Questo documento illustra il funzionamento dei silenziatori per motori, dispositivi passivi che riducono il rumore dei motori a combustione interna. Illustra due meccanismi principali: l’attenuazione reattiva, basata sulla riflessione e sull’interferenza delle onde sonore, e l’attenuazione dissipativa, che utilizza materiali assorbenti per convertire l’energia sonora in calore.
I sistemi di controllo dell’inquinamento dei motori riducono le emissioni di gas inquinanti, utilizzando tecnologie come i catalizzatori di ossidazione per trattare il monossido di carbonio (CO) e gli idrocarburi (HC). I filtri antiparticolato (DPF) catturano e bruciano le particelle sottili, mentre la riduzione catalitica selettiva (SCR) converte gli ossidi di azoto (NOx) in azoto, acqua e anidride carbonica.
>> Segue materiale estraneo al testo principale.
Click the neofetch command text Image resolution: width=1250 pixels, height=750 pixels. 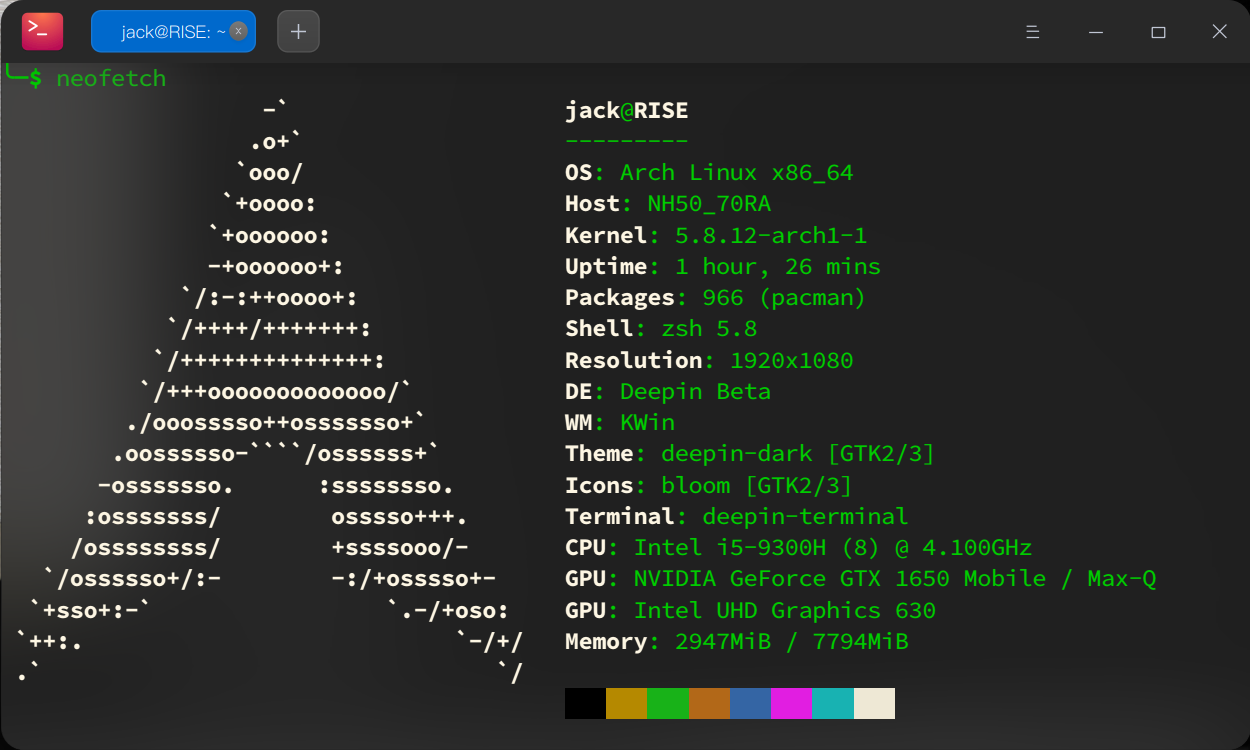click(111, 78)
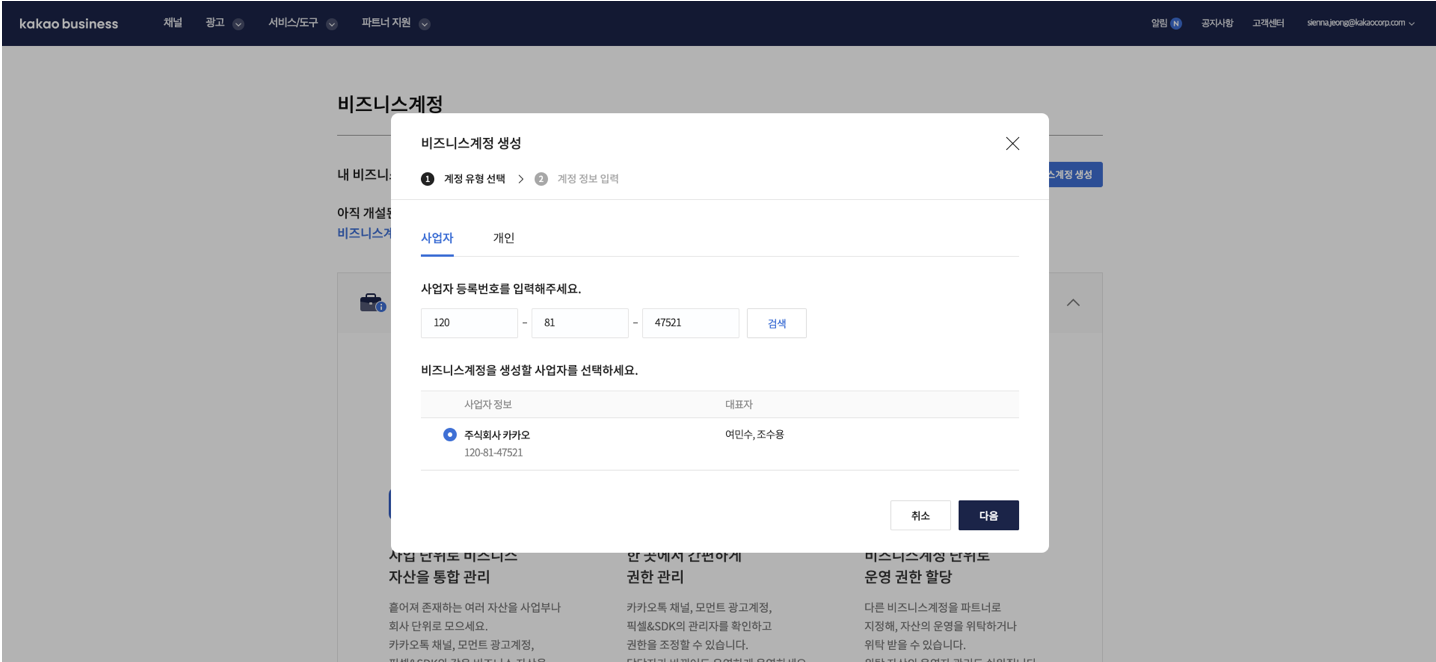Viewport: 1436px width, 662px height.
Task: Click step 1 계정 유형 선택 indicator
Action: (464, 179)
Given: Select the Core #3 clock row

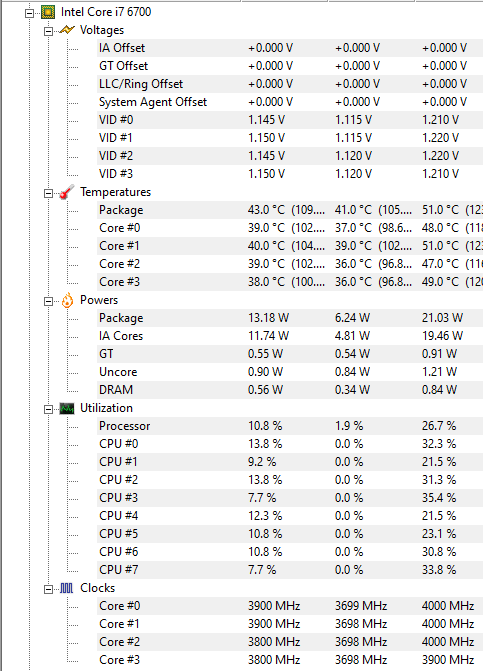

I compressori rotativi a spostamento positivo, come i compressori di tipo Roots, possono generare livelli di rumore elevati, fino a 135 dBA, e il rumore può propagarsi attraverso varie vie. Per ridurre il rumore, è fondamentale utilizzare silenziatori in entrata e in uscita, oltre a gestire la propagazione per via aerea e solida con metodi quali l’isolamento acustico, l’uso di dispositivi antivibranti e l’installazione di un cofano.
Questo documento presenta uno studio di simulazione acustica di scaricatori di scintille di vario diametro (da DN150 a DN400), con l’obiettivo di determinare le prestazioni acustiche di questi elementi in funzione della loro configurazione. Il metodo utilizza il software Ansys Acoustics con analisi agli elementi finiti. I risultati mostrano attenuazioni simili per determinati diametri, con variazioni legate alla configurazione. Infine, vengono mantenute le attenuazioni intrinseche per ogni configurazione.